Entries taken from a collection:
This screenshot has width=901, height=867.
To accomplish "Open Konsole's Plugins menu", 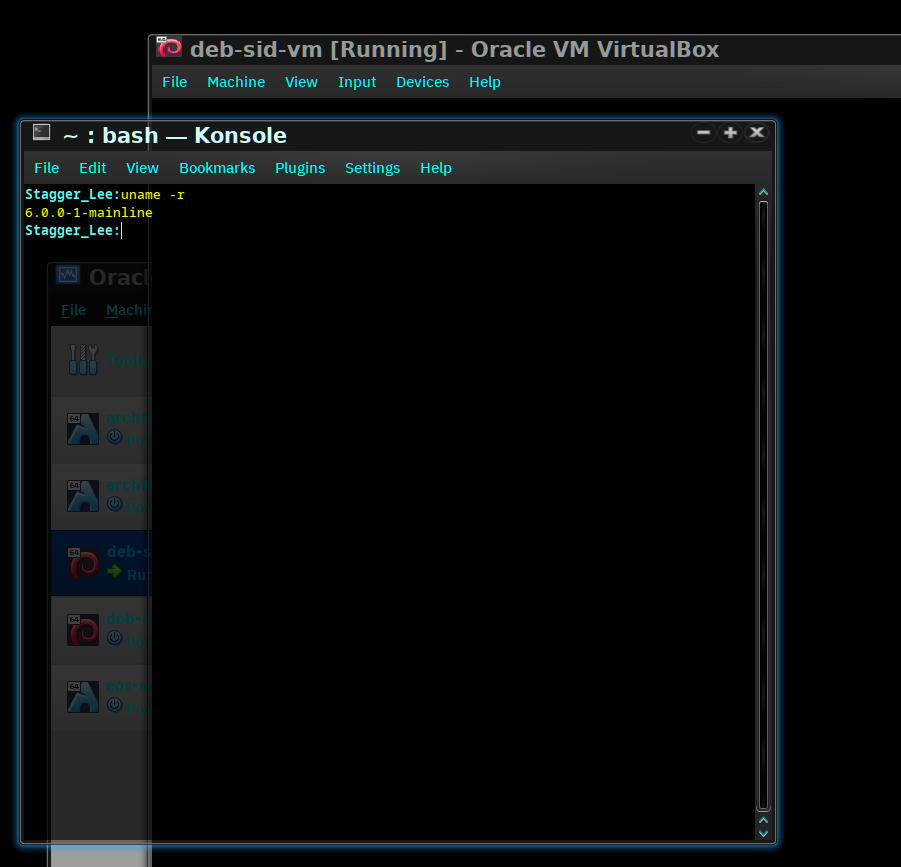I will point(300,168).
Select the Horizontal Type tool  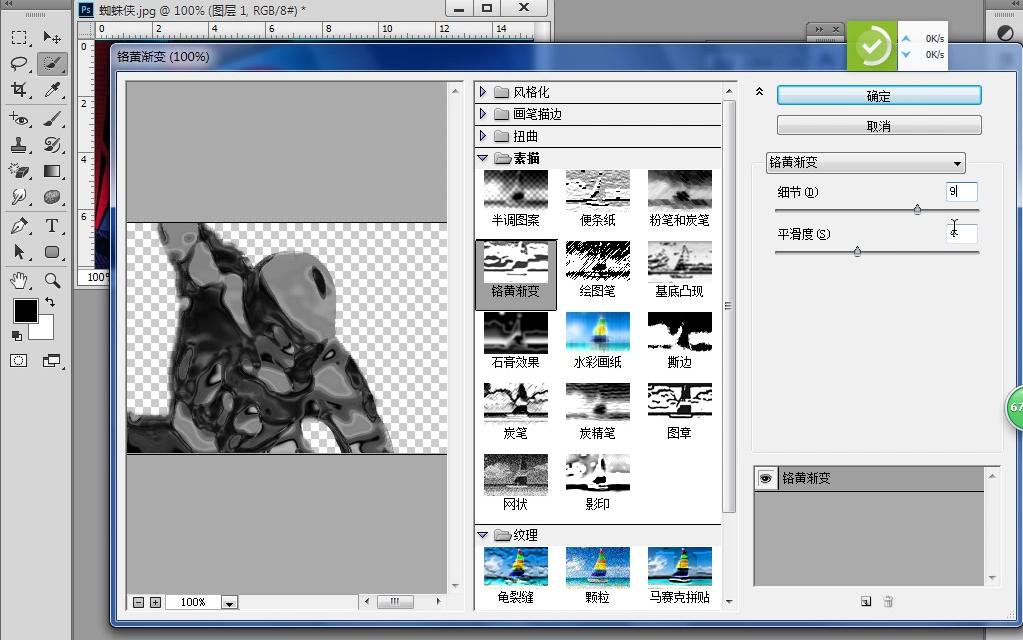(x=52, y=226)
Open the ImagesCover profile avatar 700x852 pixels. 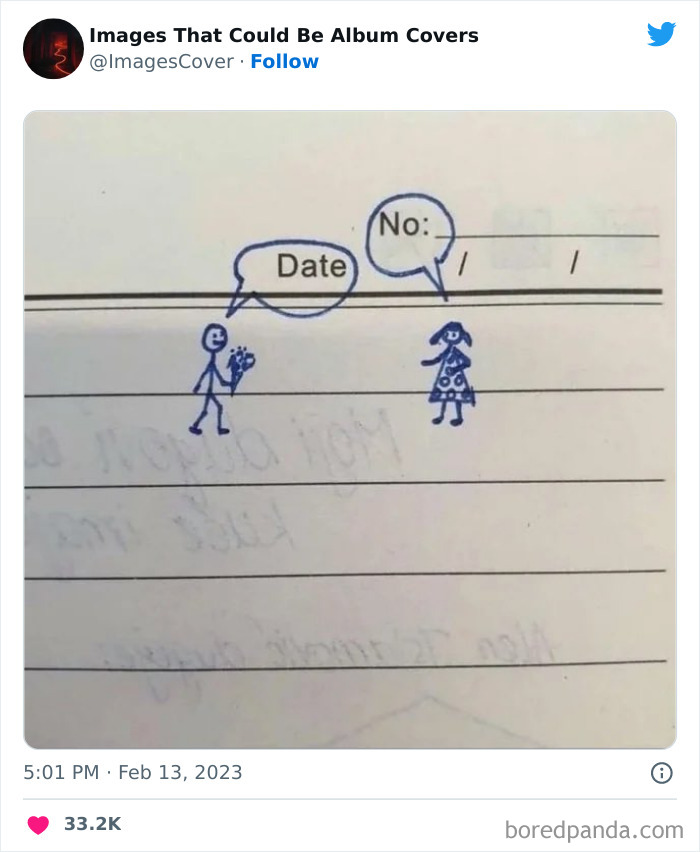(x=53, y=49)
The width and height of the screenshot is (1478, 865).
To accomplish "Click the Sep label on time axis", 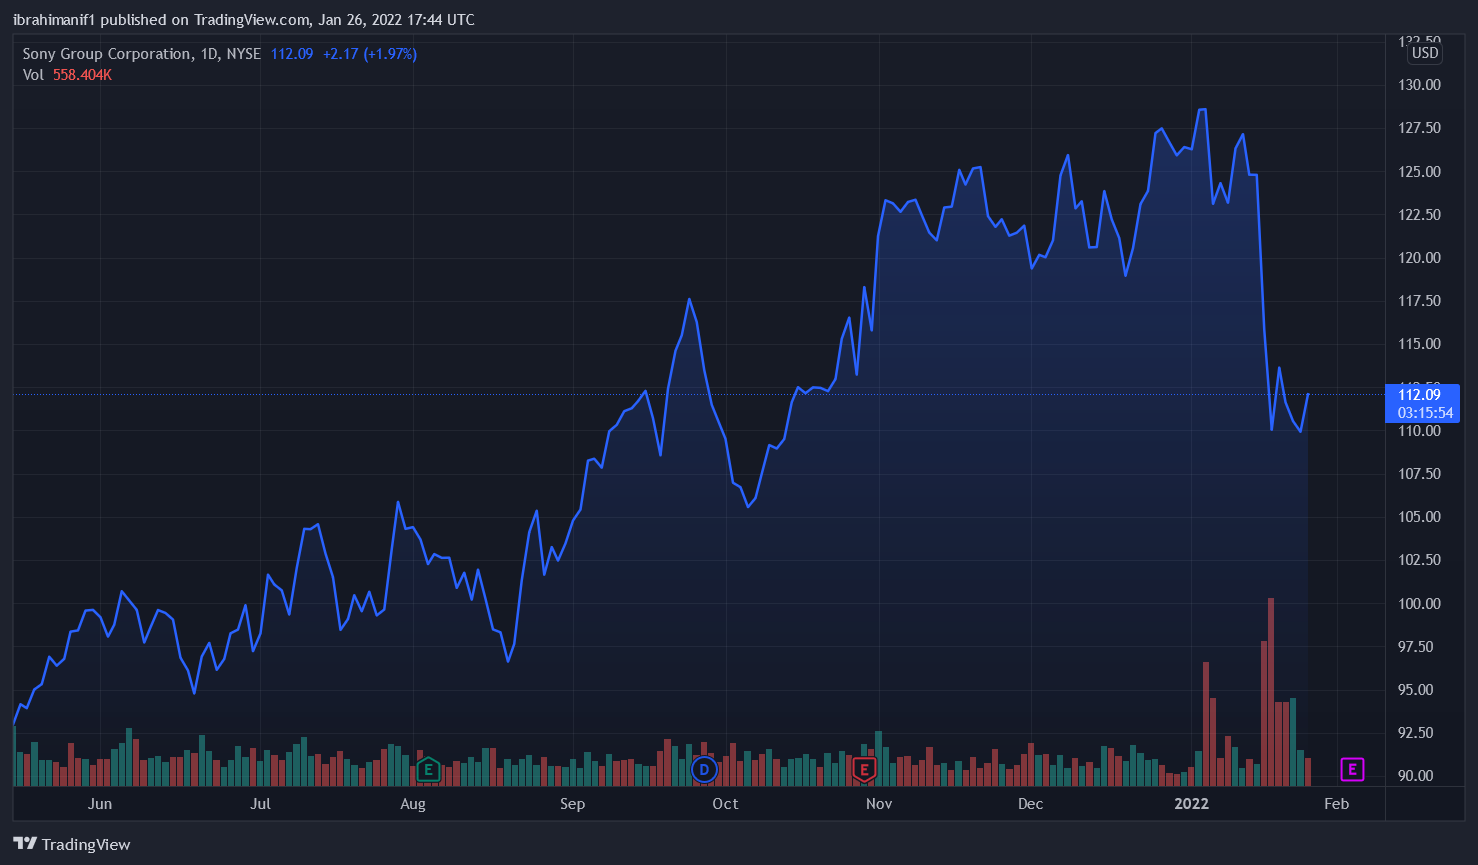I will coord(572,804).
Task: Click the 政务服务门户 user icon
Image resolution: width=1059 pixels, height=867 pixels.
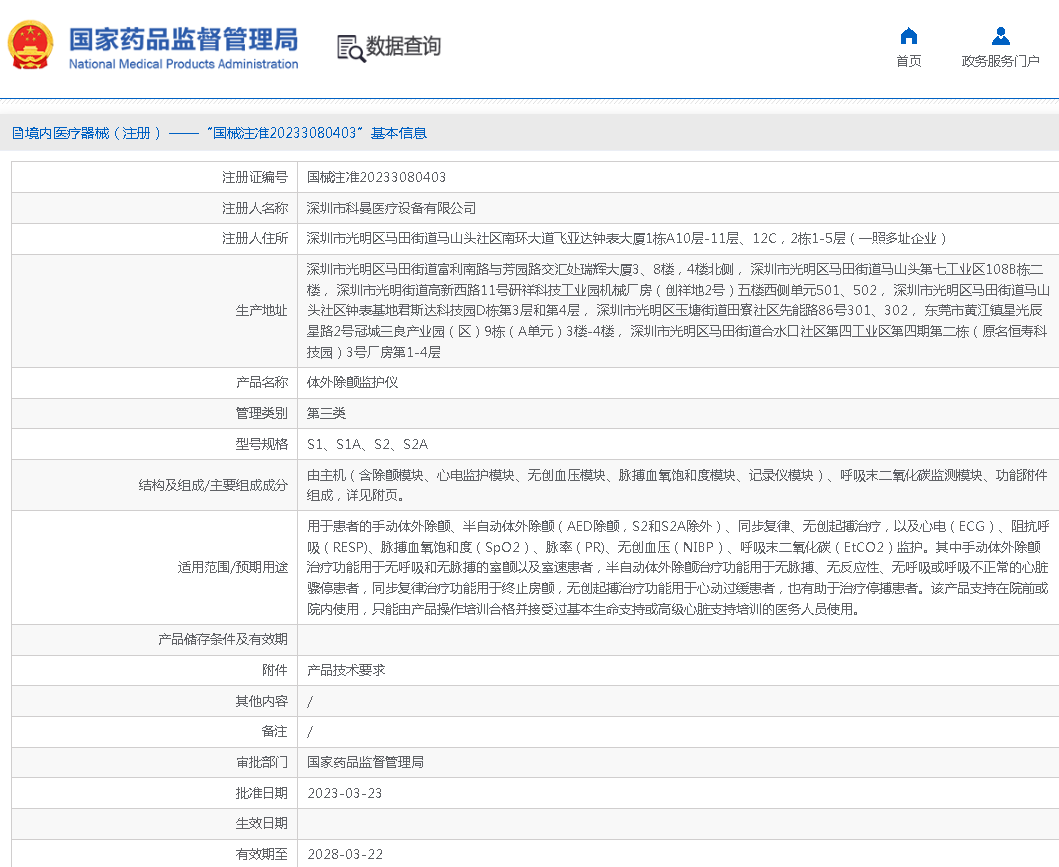Action: coord(1000,37)
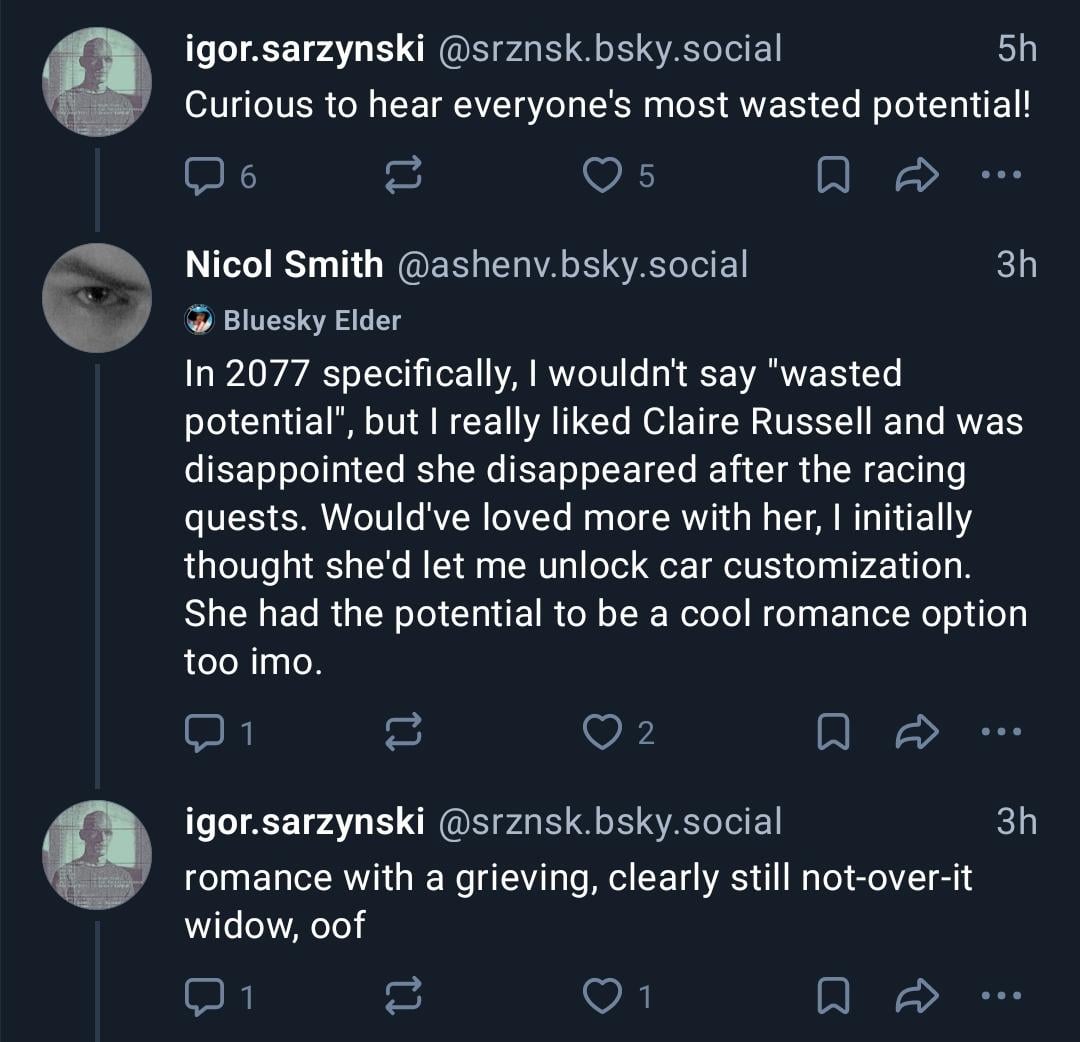Share Nicol Smith's post
Viewport: 1080px width, 1042px height.
[x=914, y=734]
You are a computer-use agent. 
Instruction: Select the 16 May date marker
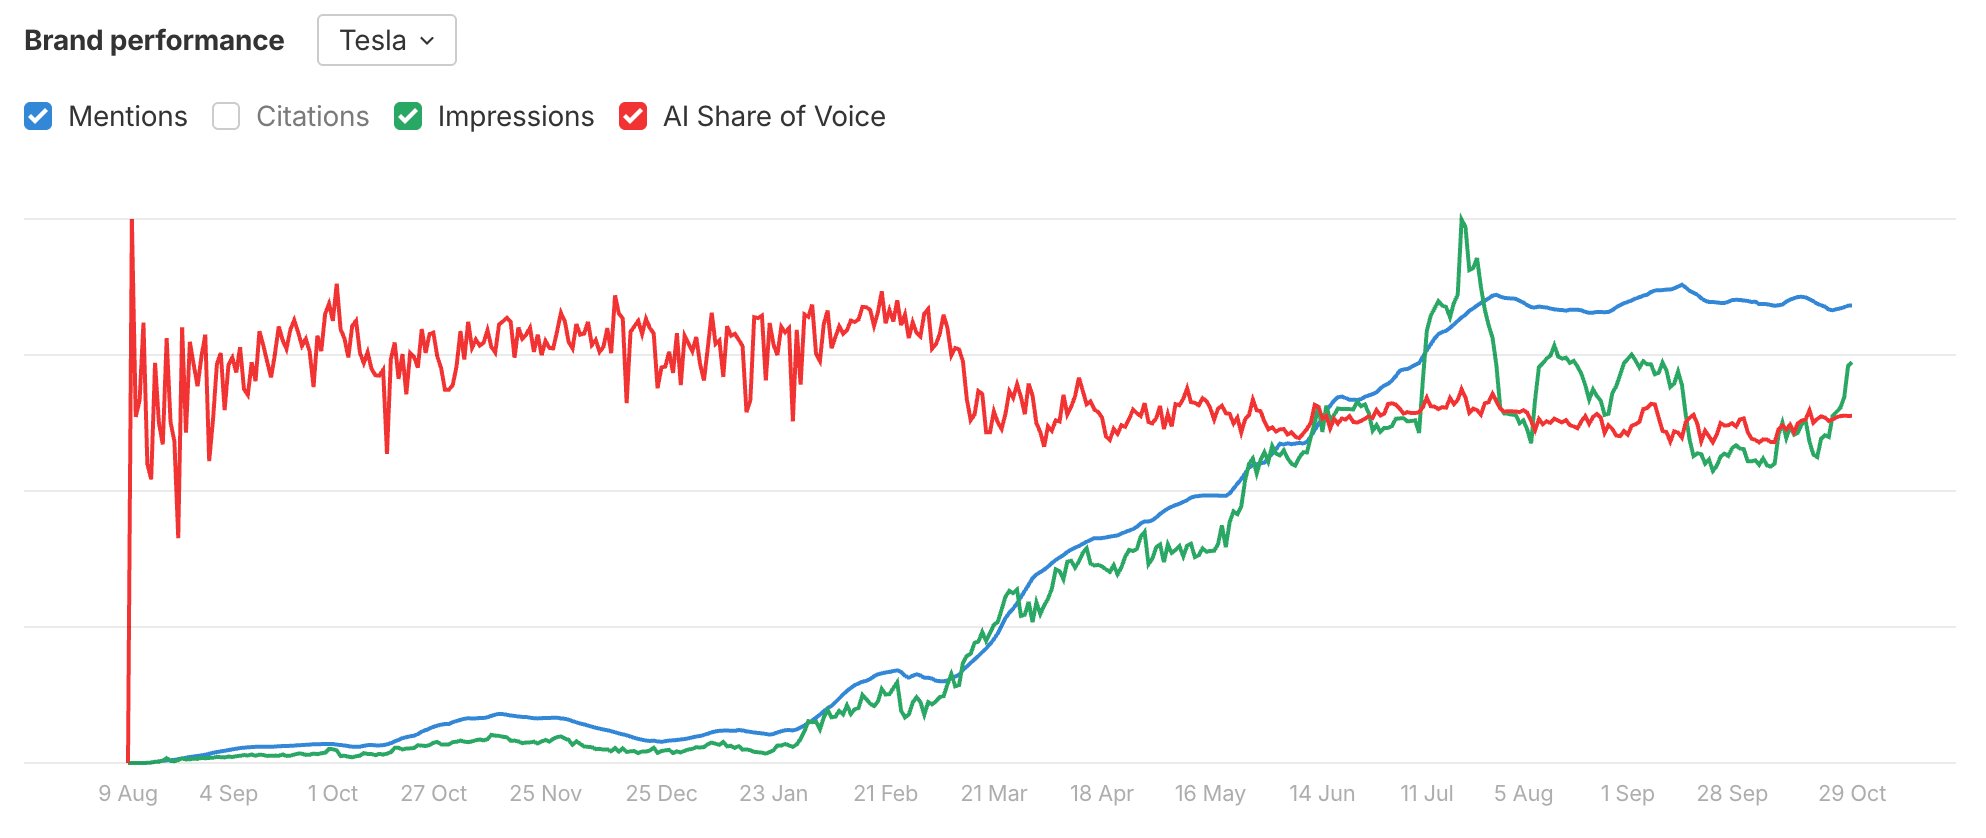1209,793
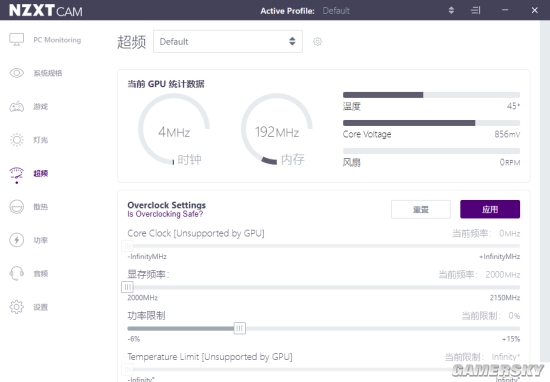
Task: Open the cooling fan icon
Action: click(x=16, y=207)
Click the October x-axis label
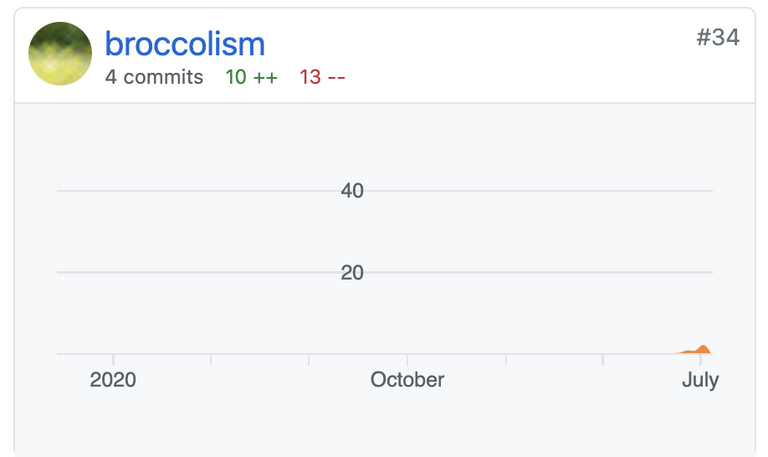The width and height of the screenshot is (768, 457). click(x=408, y=380)
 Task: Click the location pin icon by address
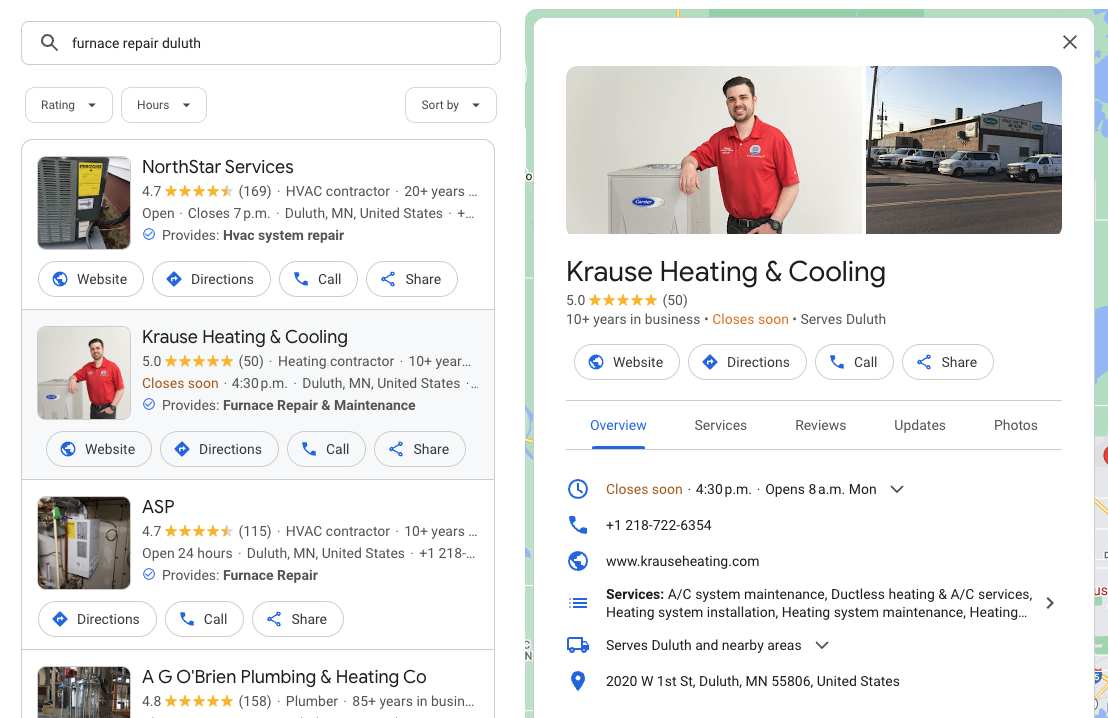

### [Task goal]
No pictures belong in the copy. Retype exactly, and only, the lines from the line containing "Task: Click the 政务服务门户 user icon" through the last line of the data, both included.

### [Finished task]
Task: Click the 政务服务门户 user icon
Image resolution: width=1059 pixels, height=867 pixels.
Action: coord(1000,37)
Share Nicol Smith's post
Viewport: 1080px width, 1042px height.
[x=914, y=734]
You are a computer-use agent. 
Instruction: Select the 16 May date marker
1209,793
Task: Open the cooling fan icon
Action: click(x=16, y=207)
Click the October x-axis label
The width and height of the screenshot is (768, 457). click(x=408, y=380)
 Task: Click the location pin icon by address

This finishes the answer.